Tuesday, 21 July 2015

SPUC speaks for unborn children at the UN

 SPUC's Pat Buckley at
the Human Rights Council in Geneva
One of SPUC's most important activities is to be a virtually constant presence at the United Nations where we battle for the right to life of unborn children.

Pat Buckley and Peter Smith are the Society's representatives at the UN - and they are there right now during the final stage of the ongoing negotiations of the Sustainable Development Goals and Targets (of which more another day) ... Spare a prayer for them, if you would.

Between them, Pat and Peter have clocked up 35 years of patient lobbying of UN delegations from around the world. In great measure, it is thanks to their work (and the work of our international pro-life collaborators) that, for all their terrifying power, the pro-abortion lobby has failed to establish abortion as an internationally-recognised "human right".

SPUC’s UN envoy Patrick Buckley made a powerful intervention in defence of the right to life of unborn babies at the United Nations Human Rights Committee in Geneva last week. The Committee is preparing a new General Comment for Article 6 of the International Covenant on Civil and Political Rights. A discussion day on the Article gathered together key people and representatives of organisations worldwide on both sides of the debate. You can read below Patrick Buckley’s intervention made following SPUC’s written submission at the Human Rights Committee:
Honourable members of the Human Rights Committee,

My name is Patrick Buckley and I speak on behalf of the Society for the Protection of Unborn Children.

We have submitted a comprehensive document setting out the reasons unborn babies deserve protection before as well as after birth, both from the point of view of international law and of relevant scientific research.

This Committee has afforded itself a once in a generation opportunity to consider the implications of Article 6 of the ICCPR but we remind the members that in accordance with the provisions of the Vienna Convention on the Law of Treaties they cannot reinterpret the provisions of the Treaty or expand its meaning.

The basic question is, will the Committee do the right thing and use this opportunity to protect the right to life of the most vulnerable human beings? Or on the other hand will the Committee bow to the ongoing demands of the abortion lobby and attempt to establish a right to kill the unborn rather than logically interpreting the International Bill of Rights and specifically the ICCPR in accordance with its provisions and in accordance with the provisions of the Vienna Convention?

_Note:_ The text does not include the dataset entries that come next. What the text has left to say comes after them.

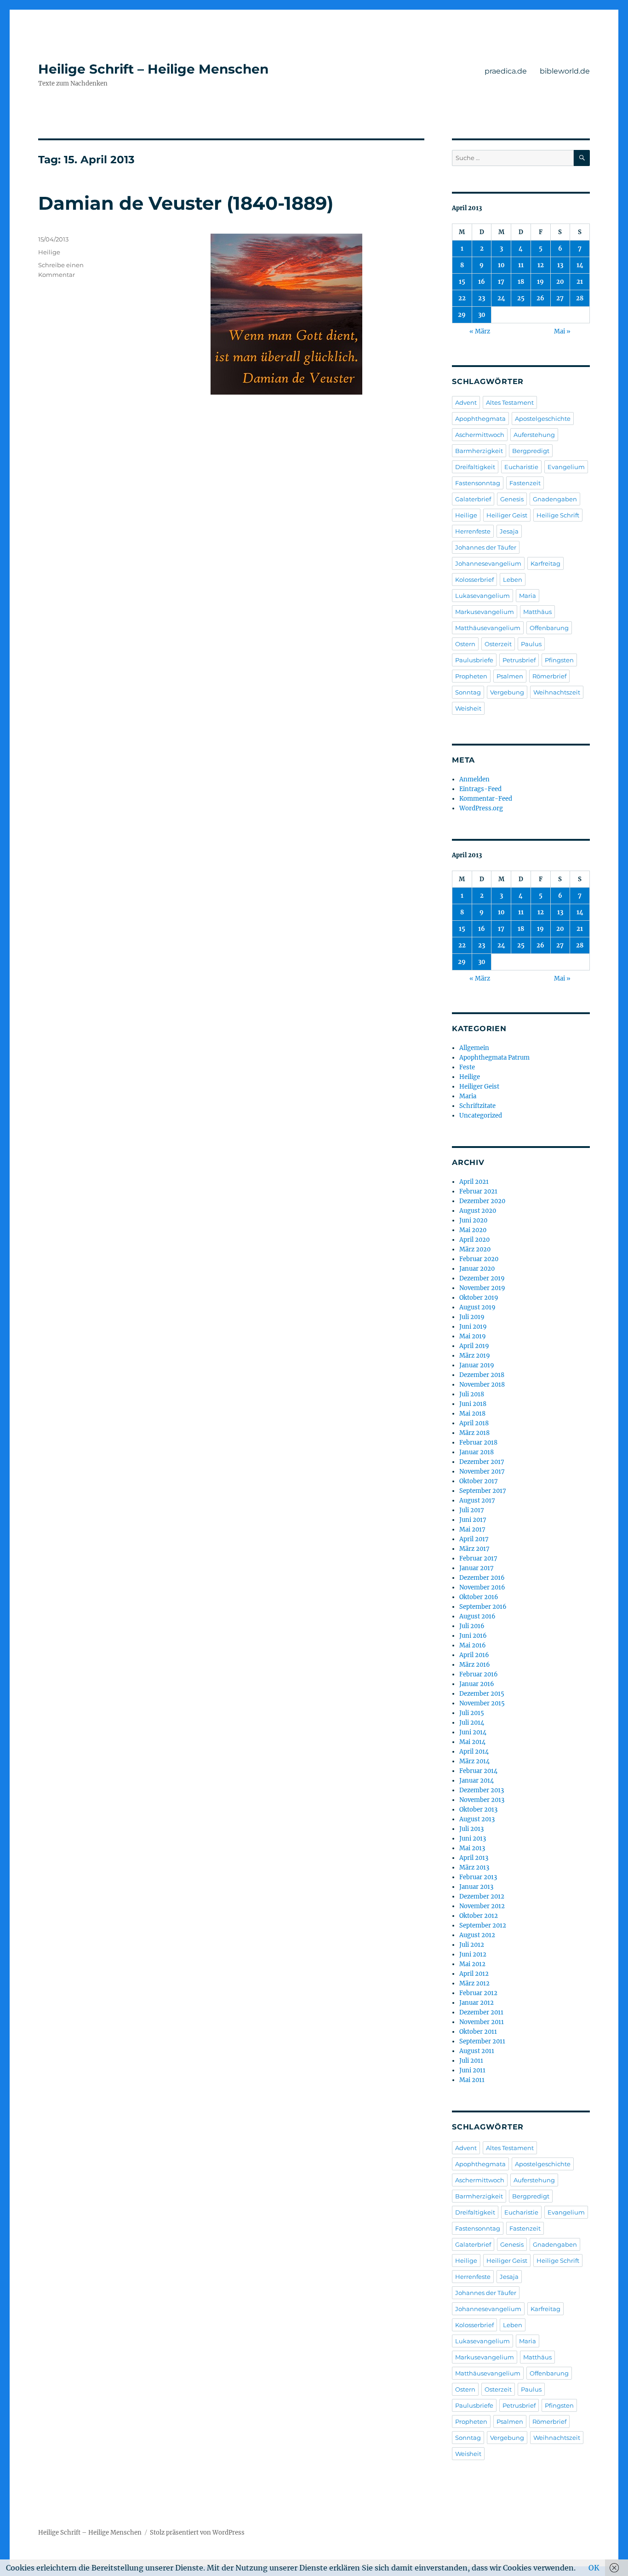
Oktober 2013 (478, 1809)
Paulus (531, 644)
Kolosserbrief (474, 579)
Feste (467, 1067)
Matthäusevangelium (487, 627)
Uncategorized (480, 1115)
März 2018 (474, 1433)
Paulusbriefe (474, 660)
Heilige (49, 252)
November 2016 (482, 1587)
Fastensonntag (477, 483)
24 (501, 298)
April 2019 (474, 1346)
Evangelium (566, 466)
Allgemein (474, 1048)
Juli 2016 (472, 1626)
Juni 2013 (472, 1838)
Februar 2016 (478, 1674)
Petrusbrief (519, 660)
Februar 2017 (478, 1558)
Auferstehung (534, 434)
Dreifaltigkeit (475, 466)
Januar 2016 (476, 1684)
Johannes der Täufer (485, 547)
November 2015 (482, 1703)
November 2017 (482, 1471)
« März (479, 331)
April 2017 (474, 1539)
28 (579, 298)
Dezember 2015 (481, 1694)
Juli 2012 (471, 1945)
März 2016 (474, 1665)
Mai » (562, 331)
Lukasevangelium (482, 595)
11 (521, 265)
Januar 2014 (476, 1780)
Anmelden (474, 779)
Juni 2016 (473, 1636)
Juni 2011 (472, 2070)
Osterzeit (498, 644)
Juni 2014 (472, 1732)
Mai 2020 (472, 1230)
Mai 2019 (472, 1336)
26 (540, 298)
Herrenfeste (473, 531)
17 (501, 282)
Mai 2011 (472, 2080)
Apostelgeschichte (543, 418)
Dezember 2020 (482, 1201)
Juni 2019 (473, 1327)
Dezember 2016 (482, 1578)
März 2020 (475, 1249)
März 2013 (474, 1867)
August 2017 (477, 1500)
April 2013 (473, 1858)
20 (560, 282)
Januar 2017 (476, 1568)
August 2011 (476, 2051)
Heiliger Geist (506, 515)
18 (521, 282)
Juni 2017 (472, 1520)
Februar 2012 (478, 1993)
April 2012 (474, 1974)
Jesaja (509, 531)
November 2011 (481, 2022)
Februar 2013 (478, 1877)
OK (593, 2567)
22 (462, 298)
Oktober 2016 (478, 1597)
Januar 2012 (476, 2003)
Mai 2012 (472, 1964)
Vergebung (507, 692)
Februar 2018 (478, 1442)
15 (462, 282)
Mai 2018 (472, 1413)
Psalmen (510, 676)
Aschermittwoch (479, 434)
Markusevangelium (484, 611)
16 (481, 282)
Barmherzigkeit (479, 450)
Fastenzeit (525, 483)
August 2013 (477, 1819)
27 (560, 298)
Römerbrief (549, 676)
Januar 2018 (476, 1452)
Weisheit (468, 708)
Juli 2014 (471, 1723)
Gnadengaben (555, 499)
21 (580, 282)
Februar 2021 (478, 1191)
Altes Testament (510, 402)
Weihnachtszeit (556, 692)
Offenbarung (549, 627)
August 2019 (477, 1307)
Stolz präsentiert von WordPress (197, 2532)
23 (481, 298)
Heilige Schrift (558, 515)
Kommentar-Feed (485, 799)
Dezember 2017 (481, 1462)
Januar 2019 (476, 1365)
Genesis (512, 499)
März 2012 (474, 1983)
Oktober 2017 (478, 1481)
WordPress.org (481, 808)
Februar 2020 (478, 1259)
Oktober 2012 (478, 1916)
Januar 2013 (476, 1887)
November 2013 (481, 1800)
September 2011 (482, 2041)
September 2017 (482, 1491)
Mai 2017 (472, 1529)
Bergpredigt (530, 450)
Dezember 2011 (481, 2012)
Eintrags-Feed (480, 789)
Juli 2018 (471, 1394)
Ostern (465, 644)
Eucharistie (521, 466)
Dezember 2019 (482, 1278)
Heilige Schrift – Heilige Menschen (153, 69)
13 (560, 265)
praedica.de (506, 71)
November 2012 (482, 1906)
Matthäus (537, 611)
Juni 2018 (472, 1404)
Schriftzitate (477, 1106)
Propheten (471, 676)
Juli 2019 (472, 1317)
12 (540, 265)
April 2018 (474, 1423)
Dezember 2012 (481, 1896)
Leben (512, 579)
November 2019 (482, 1288)
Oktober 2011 (478, 2032)
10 (501, 265)
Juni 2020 (473, 1220)
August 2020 (477, 1211)
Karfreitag (545, 563)
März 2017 (474, 1549)
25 (521, 298)
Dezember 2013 (481, 1790)
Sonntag (468, 692)
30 (481, 315)
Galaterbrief (473, 499)
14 (580, 265)
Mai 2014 (472, 1742)
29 (462, 315)
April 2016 (474, 1655)
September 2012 (482, 1925)
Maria (527, 595)
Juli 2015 (471, 1713)
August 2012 (477, 1935)
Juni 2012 (472, 1954)
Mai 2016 (472, 1645)
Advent (466, 402)
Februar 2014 (478, 1771)
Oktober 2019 (478, 1298)
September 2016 (483, 1607)
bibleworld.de (565, 71)
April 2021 (474, 1182)
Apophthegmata (480, 418)
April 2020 (474, 1240)
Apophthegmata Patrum (494, 1057)
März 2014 (474, 1761)
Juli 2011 (471, 2061)
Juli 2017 (471, 1510)
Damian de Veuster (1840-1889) (185, 203)
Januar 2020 (477, 1269)
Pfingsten (559, 660)
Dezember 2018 (481, 1375)
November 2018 (482, 1384)
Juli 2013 (471, 1829)
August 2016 (477, 1616)
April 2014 (474, 1752)
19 (540, 282)
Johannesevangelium (488, 563)
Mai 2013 (472, 1848)
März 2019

Based on sound science, human embryos, from the moment of fertilisation, are new living human beings because of their unique genome and their ability to direct their own development. To use the words of the Universal Declaration of Human Rights 1948 we are all members of the “human family”. So we say that from the moment of fertilisation we all share a common humanity and that human embryos are equal members of the species homo sapiens. We also say that each stage of development is equal in value to every other stage.

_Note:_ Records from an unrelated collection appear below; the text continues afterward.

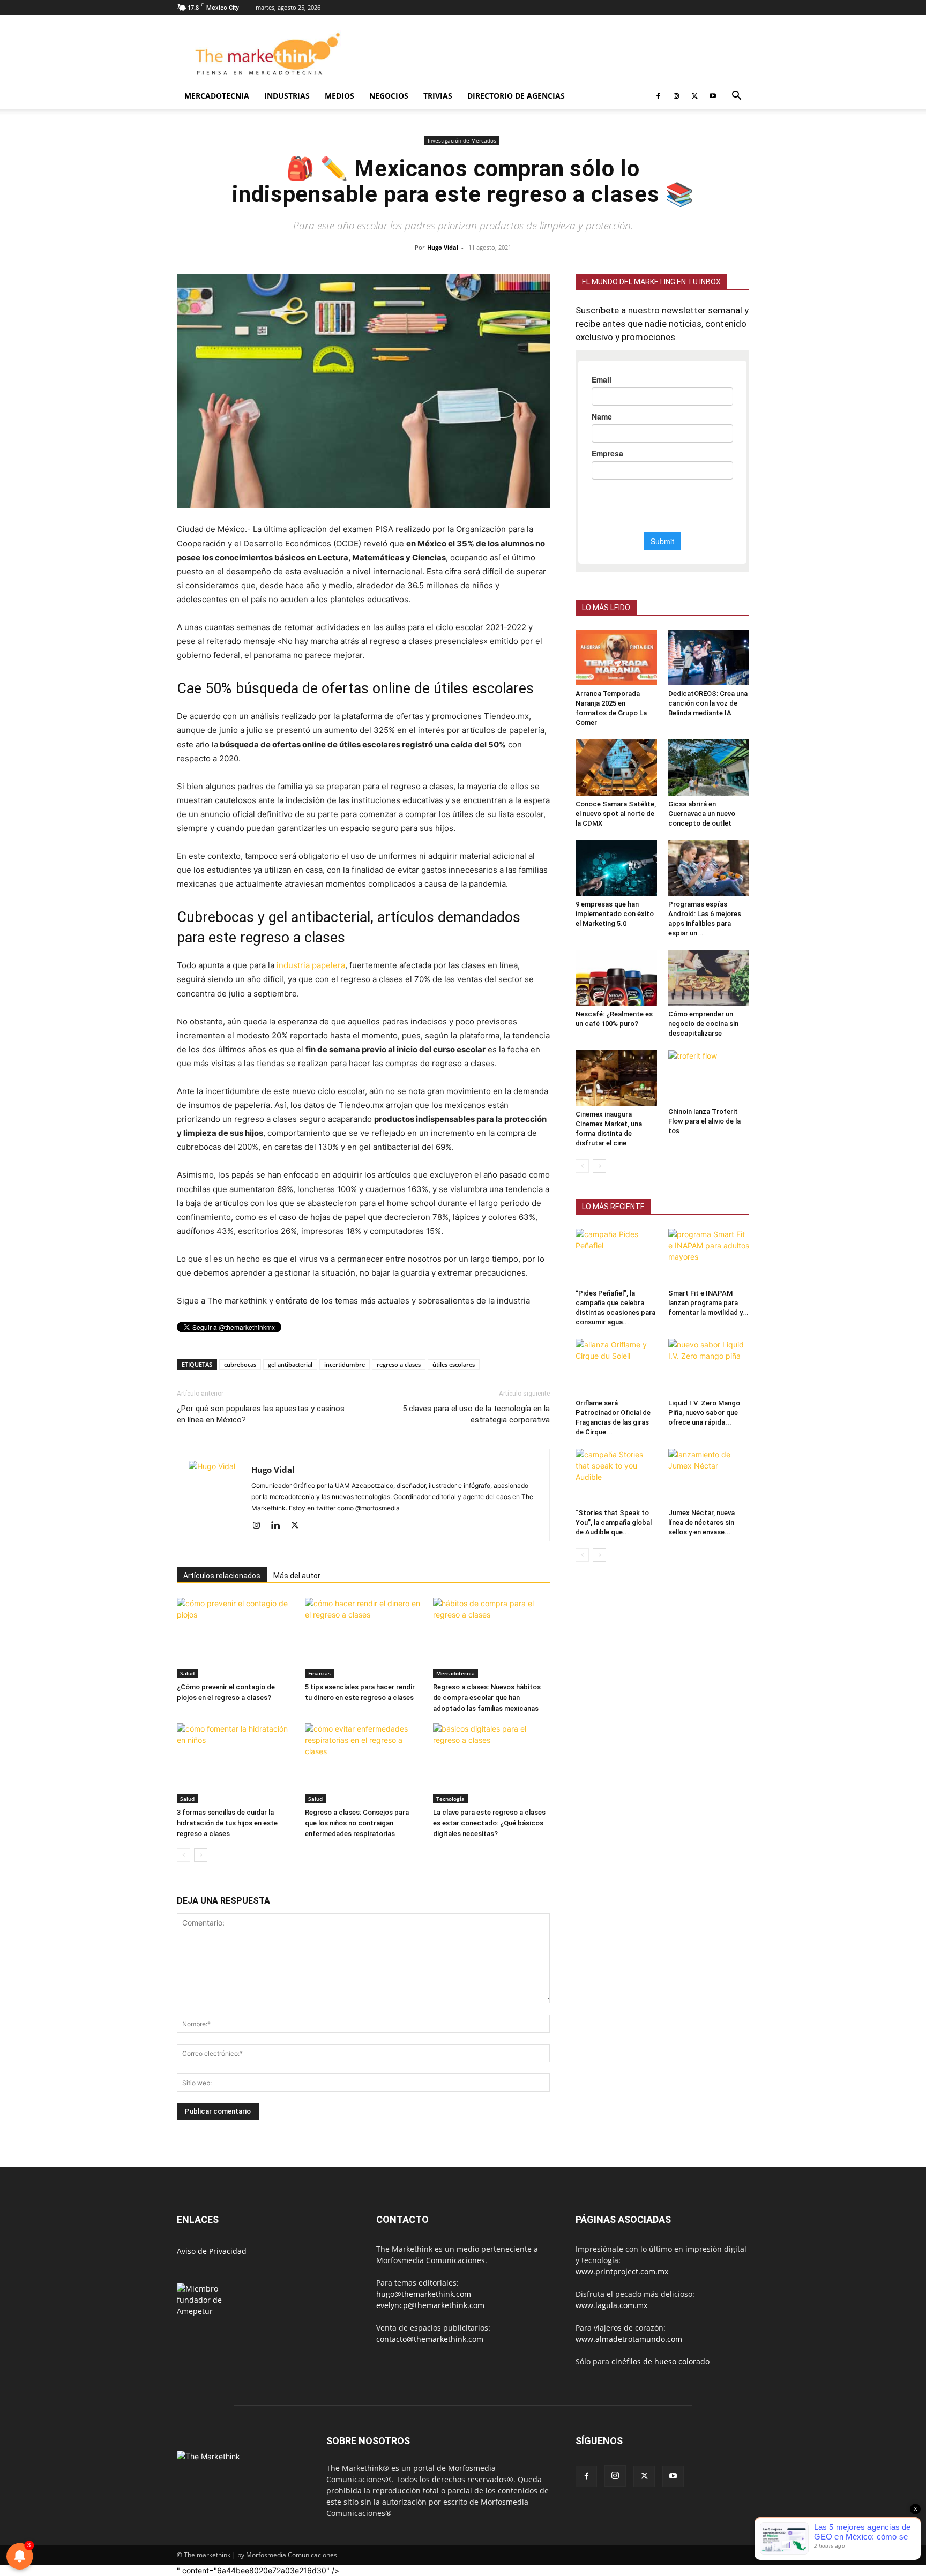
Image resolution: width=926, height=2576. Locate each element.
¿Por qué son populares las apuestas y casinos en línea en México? (261, 1414)
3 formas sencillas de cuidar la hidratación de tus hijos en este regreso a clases (227, 1823)
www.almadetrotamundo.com (629, 2339)
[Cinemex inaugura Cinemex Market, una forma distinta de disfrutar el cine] (616, 1078)
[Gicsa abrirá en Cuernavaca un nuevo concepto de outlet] (709, 767)
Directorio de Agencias (516, 96)
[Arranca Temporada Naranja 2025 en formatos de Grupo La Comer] (616, 657)
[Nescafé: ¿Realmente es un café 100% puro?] (616, 978)
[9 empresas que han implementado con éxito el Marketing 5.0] (616, 868)
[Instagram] (676, 96)
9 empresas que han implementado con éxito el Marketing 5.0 (615, 913)
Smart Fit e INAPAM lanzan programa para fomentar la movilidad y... (708, 1302)
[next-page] (200, 1855)
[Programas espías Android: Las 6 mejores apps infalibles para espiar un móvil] (709, 868)
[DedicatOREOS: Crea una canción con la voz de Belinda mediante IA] (709, 657)
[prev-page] (183, 1855)
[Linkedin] (279, 1525)
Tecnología (450, 1798)
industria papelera (311, 965)
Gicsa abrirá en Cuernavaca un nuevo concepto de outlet (701, 813)
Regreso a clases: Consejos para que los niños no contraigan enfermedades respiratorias (357, 1823)
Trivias (437, 96)
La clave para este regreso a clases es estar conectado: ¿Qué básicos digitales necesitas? (489, 1823)
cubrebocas (240, 1364)
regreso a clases (399, 1364)
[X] (694, 96)
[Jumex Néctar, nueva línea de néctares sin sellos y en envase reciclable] (709, 1476)
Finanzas (319, 1673)
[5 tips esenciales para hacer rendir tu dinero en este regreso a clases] (363, 1638)
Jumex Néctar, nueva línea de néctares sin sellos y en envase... (701, 1522)
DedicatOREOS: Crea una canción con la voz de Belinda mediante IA (708, 703)
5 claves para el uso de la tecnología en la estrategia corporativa (476, 1414)
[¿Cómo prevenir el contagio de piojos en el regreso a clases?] (235, 1638)
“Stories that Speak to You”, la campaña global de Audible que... (614, 1522)
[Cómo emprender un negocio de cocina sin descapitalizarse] (709, 978)
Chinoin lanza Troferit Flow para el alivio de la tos (704, 1121)
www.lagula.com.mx (611, 2305)
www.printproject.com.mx (622, 2271)
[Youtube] (713, 96)
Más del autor (296, 1575)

There is a connection between the self-interest of certain communities and the line to be drawn between recognition of persons and non-persons. That self-interest may be driven by eugenic, economic, social or political factors such that those a society wishes to exclude are deemed to be non-persons. History is replete with examples of this phenomenon many of which have been set out in our detailed submission. This should not be allowed to happen.

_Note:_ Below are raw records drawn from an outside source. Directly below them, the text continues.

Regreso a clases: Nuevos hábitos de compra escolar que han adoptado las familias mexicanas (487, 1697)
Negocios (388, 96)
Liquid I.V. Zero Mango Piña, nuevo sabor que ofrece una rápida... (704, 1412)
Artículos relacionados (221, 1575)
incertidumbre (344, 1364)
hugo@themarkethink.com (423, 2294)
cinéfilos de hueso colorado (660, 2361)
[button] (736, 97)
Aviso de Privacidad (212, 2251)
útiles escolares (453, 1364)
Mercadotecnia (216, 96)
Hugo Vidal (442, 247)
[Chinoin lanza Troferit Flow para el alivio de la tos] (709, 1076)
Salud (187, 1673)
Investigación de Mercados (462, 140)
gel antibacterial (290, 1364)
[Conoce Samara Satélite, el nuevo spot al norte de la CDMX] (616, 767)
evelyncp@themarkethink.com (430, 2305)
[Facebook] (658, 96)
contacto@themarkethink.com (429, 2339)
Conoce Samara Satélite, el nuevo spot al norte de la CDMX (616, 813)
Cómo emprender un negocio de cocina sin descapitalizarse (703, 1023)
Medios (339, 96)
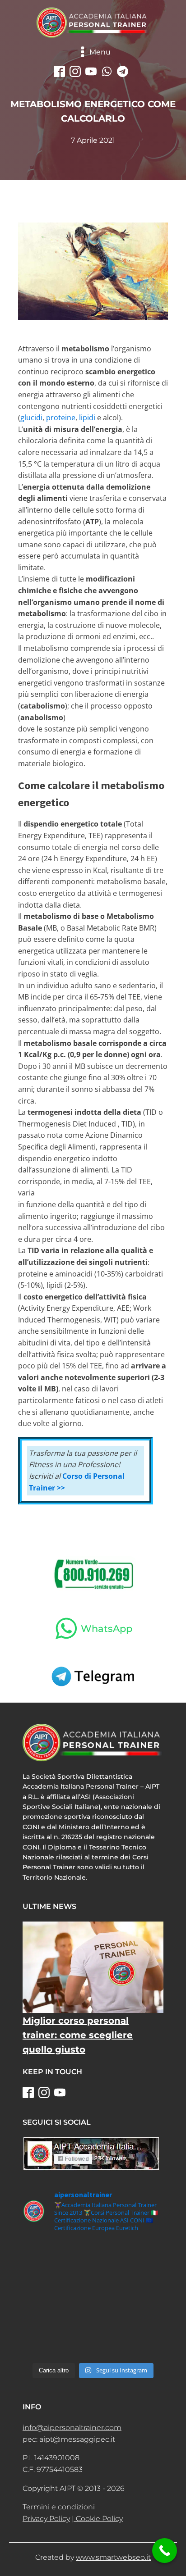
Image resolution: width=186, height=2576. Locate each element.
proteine (60, 418)
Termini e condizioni (59, 2507)
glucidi (31, 418)
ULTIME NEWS (49, 1906)
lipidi (87, 418)
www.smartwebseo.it (113, 2557)
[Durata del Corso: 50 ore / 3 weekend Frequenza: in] (93, 2305)
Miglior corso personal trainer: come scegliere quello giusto (78, 2035)
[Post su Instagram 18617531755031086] (93, 2350)
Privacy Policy (46, 2518)
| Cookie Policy (97, 2518)
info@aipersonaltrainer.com (72, 2427)
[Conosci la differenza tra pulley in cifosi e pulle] (93, 2254)
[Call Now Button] (164, 2550)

However cleverly the arguments are presented the taking of a human life the killing of a human being is a heinous crime it is called murder. The killing of the defenceless, the most vulnerable human beings, the unborn baby is the most heinous of crimes and and we call on the Committee to outrightly reject it.

Denying embryonic and foetal human beings their inherent rights can only diminish the whole of humanity and hinder the search for truth that is the essence of the scientific and human endeavour.

Jus cogens (or ius cogens) is a peremptory norm of general international law from which no derogation is permitted and which can be modified only by a subsequent norm of general international law having the same character. The right to life of all human beings has the nature of an intransgressible norm already contained in the Universal Declaration of Human Rights, the ICCPR, the Declaration of the Rights of the Child 1959 and the Convention on the Rights of the Child.

We call on the Committee to reject all practices that enable negative discrimination against human embryos and foetuses. Chief among these are the legalization of abortion and approval for all research that harms or destroys human embryos. Moreover, because human embryos and foetuses cannot consent, even research that is supposed to be directed to their benefit must only be considered with the highest degree of ethical scrutiny.